周囲には民家も宿泊施設もない。一番近いコンビニへも徒歩で十分はかかる。沖からは、夜になればぽつんと小さな明かりがひとつだけ灯るのを見つけることが出来るだろう。
 インターハイが終わったらゆっくり会おうとずっと前から決めていた。海にしたのは、どちらかが強く主張してのことではない。なんとなくだ。東堂は自分の実家近くの海を提案したが、巻島が千葉へ呼んだ。
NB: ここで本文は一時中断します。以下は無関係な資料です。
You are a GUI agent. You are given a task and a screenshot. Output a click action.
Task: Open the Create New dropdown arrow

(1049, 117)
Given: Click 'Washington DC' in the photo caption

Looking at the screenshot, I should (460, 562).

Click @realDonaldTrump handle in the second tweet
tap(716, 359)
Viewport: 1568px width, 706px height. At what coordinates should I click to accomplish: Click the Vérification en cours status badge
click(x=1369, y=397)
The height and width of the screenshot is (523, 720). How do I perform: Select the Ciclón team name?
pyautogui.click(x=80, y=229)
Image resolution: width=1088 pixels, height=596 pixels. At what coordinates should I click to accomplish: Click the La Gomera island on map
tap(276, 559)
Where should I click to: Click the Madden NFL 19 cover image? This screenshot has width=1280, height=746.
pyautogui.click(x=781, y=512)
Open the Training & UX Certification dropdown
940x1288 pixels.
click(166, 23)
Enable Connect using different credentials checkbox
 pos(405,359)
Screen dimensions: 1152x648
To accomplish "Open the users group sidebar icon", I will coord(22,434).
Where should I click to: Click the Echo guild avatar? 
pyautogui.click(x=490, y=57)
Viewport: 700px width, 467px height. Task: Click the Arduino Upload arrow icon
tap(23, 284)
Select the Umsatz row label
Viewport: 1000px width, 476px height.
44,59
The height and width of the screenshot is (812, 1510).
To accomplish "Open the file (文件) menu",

 別荘といえば大層に聞こえるが、亡くなった巻島の祖父が晩年に住んでいた家だ。少し古いが掃除はゆきとどいているし、地元はやや遠く、知った顔に会わずに済むというのも気楽だ。ゆっくり会うときには、とずっと頭の中にあった場所だった。
 海沿いの一本道に歩道はなく、通り過ぎる車が押しのける熱風をもろにうける。
 海岸を離れてずっと、東堂は言葉少なだ。ときどき目にしたものについて話しかけてき、それに巻島が二言三言答えると、すぐに会話は途切れる。巻島から話題を振ることはもともと少ない。
 買い物袋をガサガサいわせながら玄関のドアをくぐると、食材を冷蔵庫へしまうのは東堂にまかせ、巻島はまっすぐにリビングへ向かった。エアコンのスイッチを入れ、設定温度を一気に下げる。
 ふわっとかすかに音がして、送風口がゆっくりと開く。窓をからりと開けて、すこし風を入れるとすぐに閉めた。外は太陽の反射がきらめく青が眩しく、目を開けていられないほどだ。

――――ねー巻島、今度さ……、

 かげろうのように目の前に浮かび上がった光景は、一瞬のうちに海に溶けた。
 同時に、背後から手が伸びて腹に巻きつき、外気の熱をまとったままの体温がぴたりとくっついてくる。
「おい」
 背後の東堂は答えず、まわした腕に力をこめる。そして巻島のうなじに額を押し付け、熱い息を吐く。
 背中がぞくぞくと震えた。
「熱ィだろ」
「ん」
「くすぐってえ」
「……うん、巻ちゃん……」
 ふうふうと荒くなる息づかいを聞いているうちに、巻島の体温も上がってくる。エアコンからは冷たい空気が流れ始めていたが、室温は上がる一方のようで、噴出した汗がこめかみを伝った。
「ちょ……、離せ。離れろ」
 異を唱えるかわりに、東堂はさらに巻島の体を強くかき抱き、うなじに唇をおしあてる。
「東堂ォ……」
 東堂は脇腹を撫でていた手をTシャツの裾からそっと差し入れ、汗でぬめる肌にぺたりと貼りつかせる。その手を巻島は服の上から押さえつけたが、東堂は手を緩めず、じりじりとおろしていってジーンズの上から巻島のそこを覆い、指先に強弱をつけてゆるやかな刺激を送る。
 巻島は息をのみ、前歯を噛みしめ、手首を強く握って引き剥がした。肩をいからせながら振り返る。
 飛び込んできた東堂の表情に、目を疑った。
「と……」
「巻ちゃん……ごめん」
 くしゃっと顔を歪め、唇をきっぱりと引き結ぶと、涙をこらえる顔つきでうつむいて、歯を食いしばりながら言う。
「……巻ちゃん」
 そんな顔をさせたいわけじゃなかった。めったに会えない距離を越えて得られた貴重な時間を、こんなやりとりで消費するなんて、巻島だってまったく望んじゃいない。
 巻島はわずかに背を屈めると、俯いたその顔を救い上げるようにくちびるを合わせた。東堂がかすかに応えたので、笑うように唇を開いて受け入れた。そうしたら、不思議と胸につっかえていた重石のような感情が溶けだしていった。こういうのをキスの魔法だとかいうんだろうか。錯覚だろうがいっそありがたい。
 この日をずっと待っていた。
 二人で体をぶつけ合って山を駆け上がったあの日と同じくらい。
 謝るとか許すとか、そんな関係を欲しているわけじゃない。ただこうしてくっついているのがいい。それだけだ。欲しいのは。
 東堂の手が肩におかれ、するりと、巻島のほっそりと固い腕を撫でるようにくだっていく。
 ぺちゃぺちゃと口の中を舐めあっているうちに、心も体もゆるんで、いろんなものが解けていく。
言葉なんかいらなかった。巻島も東堂も、ずっと、そんなものはいらないと思いながら、二人で走ってきたのだった。